## Records for the task
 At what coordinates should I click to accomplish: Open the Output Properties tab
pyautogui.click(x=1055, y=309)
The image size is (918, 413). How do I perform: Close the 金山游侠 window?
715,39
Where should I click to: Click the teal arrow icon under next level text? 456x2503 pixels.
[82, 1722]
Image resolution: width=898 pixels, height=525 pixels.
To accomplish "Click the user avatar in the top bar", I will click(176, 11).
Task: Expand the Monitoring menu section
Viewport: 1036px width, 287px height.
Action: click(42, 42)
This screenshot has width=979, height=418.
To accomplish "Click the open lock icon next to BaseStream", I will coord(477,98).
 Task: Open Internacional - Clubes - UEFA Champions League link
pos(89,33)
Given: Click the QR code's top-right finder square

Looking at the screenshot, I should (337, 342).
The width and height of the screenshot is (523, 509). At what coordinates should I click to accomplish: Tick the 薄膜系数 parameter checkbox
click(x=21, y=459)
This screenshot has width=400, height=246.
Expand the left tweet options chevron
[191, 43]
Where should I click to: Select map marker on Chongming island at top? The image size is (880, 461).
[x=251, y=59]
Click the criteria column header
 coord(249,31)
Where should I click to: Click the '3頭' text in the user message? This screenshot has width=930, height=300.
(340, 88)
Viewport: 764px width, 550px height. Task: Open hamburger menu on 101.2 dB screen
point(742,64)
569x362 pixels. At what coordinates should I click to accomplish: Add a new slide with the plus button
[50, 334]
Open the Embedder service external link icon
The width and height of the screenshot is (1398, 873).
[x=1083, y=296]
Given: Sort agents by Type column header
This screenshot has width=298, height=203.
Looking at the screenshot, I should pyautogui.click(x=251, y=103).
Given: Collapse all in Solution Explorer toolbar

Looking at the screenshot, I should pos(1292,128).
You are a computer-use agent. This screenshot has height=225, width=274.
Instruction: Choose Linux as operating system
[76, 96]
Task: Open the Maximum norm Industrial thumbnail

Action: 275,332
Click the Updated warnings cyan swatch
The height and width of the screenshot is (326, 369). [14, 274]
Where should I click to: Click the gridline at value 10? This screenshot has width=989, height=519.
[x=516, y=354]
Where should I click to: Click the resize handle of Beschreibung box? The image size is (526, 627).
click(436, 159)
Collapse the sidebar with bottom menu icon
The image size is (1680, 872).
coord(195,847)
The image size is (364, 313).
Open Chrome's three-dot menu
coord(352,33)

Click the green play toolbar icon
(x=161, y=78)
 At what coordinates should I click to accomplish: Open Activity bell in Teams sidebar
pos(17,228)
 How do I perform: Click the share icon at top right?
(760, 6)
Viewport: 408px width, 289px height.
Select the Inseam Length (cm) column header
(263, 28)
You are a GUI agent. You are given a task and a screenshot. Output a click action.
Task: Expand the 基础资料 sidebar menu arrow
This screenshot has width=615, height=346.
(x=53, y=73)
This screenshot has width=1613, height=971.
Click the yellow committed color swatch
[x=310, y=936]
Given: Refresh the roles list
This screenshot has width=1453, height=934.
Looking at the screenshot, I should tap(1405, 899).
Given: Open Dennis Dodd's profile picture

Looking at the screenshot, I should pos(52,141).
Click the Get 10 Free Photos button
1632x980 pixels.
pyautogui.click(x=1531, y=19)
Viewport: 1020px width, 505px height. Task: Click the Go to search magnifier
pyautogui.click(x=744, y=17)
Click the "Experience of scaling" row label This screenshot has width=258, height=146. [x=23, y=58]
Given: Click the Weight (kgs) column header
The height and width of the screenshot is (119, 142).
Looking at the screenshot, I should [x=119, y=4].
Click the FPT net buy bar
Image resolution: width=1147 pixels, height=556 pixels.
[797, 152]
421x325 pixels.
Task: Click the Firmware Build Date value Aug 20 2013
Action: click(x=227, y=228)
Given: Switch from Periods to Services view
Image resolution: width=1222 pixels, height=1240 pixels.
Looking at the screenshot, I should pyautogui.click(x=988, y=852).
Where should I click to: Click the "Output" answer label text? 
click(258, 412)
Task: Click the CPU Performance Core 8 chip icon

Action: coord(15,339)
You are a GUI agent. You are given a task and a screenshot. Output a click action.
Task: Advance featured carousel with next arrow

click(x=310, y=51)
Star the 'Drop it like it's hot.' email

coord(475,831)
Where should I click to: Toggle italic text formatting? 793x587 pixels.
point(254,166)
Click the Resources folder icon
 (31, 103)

## What you are asked to do
Reproduce all of the items above verbatim, line for line, without any alteration.

## Solution for this task
 At what coordinates should I click to accomplish: Open the Output Properties tab
pyautogui.click(x=1055, y=309)
The image size is (918, 413). How do I perform: Close the 金山游侠 window?
715,39
Where should I click to: Click the teal arrow icon under next level text? 456x2503 pixels.
[82, 1722]
Image resolution: width=898 pixels, height=525 pixels.
To accomplish "Click the user avatar in the top bar", I will click(176, 11).
Task: Expand the Monitoring menu section
Viewport: 1036px width, 287px height.
Action: click(42, 42)
This screenshot has width=979, height=418.
To accomplish "Click the open lock icon next to BaseStream", I will coord(477,98).
 Task: Open Internacional - Clubes - UEFA Champions League link
pos(89,33)
Given: Click the QR code's top-right finder square

Looking at the screenshot, I should (337, 342).
The width and height of the screenshot is (523, 509). At what coordinates should I click to accomplish: Tick the 薄膜系数 parameter checkbox
click(x=21, y=459)
This screenshot has width=400, height=246.
Expand the left tweet options chevron
[191, 43]
Where should I click to: Select map marker on Chongming island at top? The image size is (880, 461).
[x=251, y=59]
Click the criteria column header
 coord(249,31)
Where should I click to: Click the '3頭' text in the user message? This screenshot has width=930, height=300.
(340, 88)
Viewport: 764px width, 550px height. Task: Open hamburger menu on 101.2 dB screen
point(742,64)
569x362 pixels. At what coordinates should I click to accomplish: Add a new slide with the plus button
[50, 334]
Open the Embedder service external link icon
The width and height of the screenshot is (1398, 873).
[x=1083, y=296]
Given: Sort agents by Type column header
This screenshot has width=298, height=203.
Looking at the screenshot, I should pyautogui.click(x=251, y=103).
Given: Collapse all in Solution Explorer toolbar

Looking at the screenshot, I should pos(1292,128).
You are a computer-use agent. This screenshot has height=225, width=274.
Instruction: Choose Linux as operating system
[76, 96]
Task: Open the Maximum norm Industrial thumbnail

Action: 275,332
Click the Updated warnings cyan swatch
The height and width of the screenshot is (326, 369). [14, 274]
Where should I click to: Click the gridline at value 10? This screenshot has width=989, height=519.
[x=516, y=354]
Where should I click to: Click the resize handle of Beschreibung box? The image size is (526, 627).
click(436, 159)
Collapse the sidebar with bottom menu icon
The image size is (1680, 872).
coord(195,847)
The image size is (364, 313).
Open Chrome's three-dot menu
coord(352,33)

Click the green play toolbar icon
(x=161, y=78)
 At what coordinates should I click to accomplish: Open Activity bell in Teams sidebar
pos(17,228)
 How do I perform: Click the share icon at top right?
(760, 6)
Viewport: 408px width, 289px height.
Select the Inseam Length (cm) column header
(263, 28)
You are a GUI agent. You are given a task and a screenshot. Output a click action.
Task: Expand the 基础资料 sidebar menu arrow
This screenshot has width=615, height=346.
(x=53, y=73)
This screenshot has width=1613, height=971.
Click the yellow committed color swatch
[x=310, y=936]
Given: Refresh the roles list
This screenshot has width=1453, height=934.
Looking at the screenshot, I should tap(1405, 899).
Given: Open Dennis Dodd's profile picture

Looking at the screenshot, I should pos(52,141).
Click the Get 10 Free Photos button
1632x980 pixels.
pyautogui.click(x=1531, y=19)
Viewport: 1020px width, 505px height. Task: Click the Go to search magnifier
pyautogui.click(x=744, y=17)
Click the "Experience of scaling" row label This screenshot has width=258, height=146. [x=23, y=58]
Given: Click the Weight (kgs) column header
The height and width of the screenshot is (119, 142).
Looking at the screenshot, I should [x=119, y=4].
Click the FPT net buy bar
Image resolution: width=1147 pixels, height=556 pixels.
[797, 152]
421x325 pixels.
Task: Click the Firmware Build Date value Aug 20 2013
Action: click(x=227, y=228)
Given: Switch from Periods to Services view
Image resolution: width=1222 pixels, height=1240 pixels.
Looking at the screenshot, I should pyautogui.click(x=988, y=852).
Where should I click to: Click the "Output" answer label text? 
click(258, 412)
Task: Click the CPU Performance Core 8 chip icon

Action: coord(15,339)
You are a GUI agent. You are given a task and a screenshot. Output a click action.
Task: Advance featured carousel with next arrow

click(x=310, y=51)
Star the 'Drop it like it's hot.' email

coord(475,831)
Where should I click to: Toggle italic text formatting? 793x587 pixels.
point(254,166)
Click the Resources folder icon
 (31, 103)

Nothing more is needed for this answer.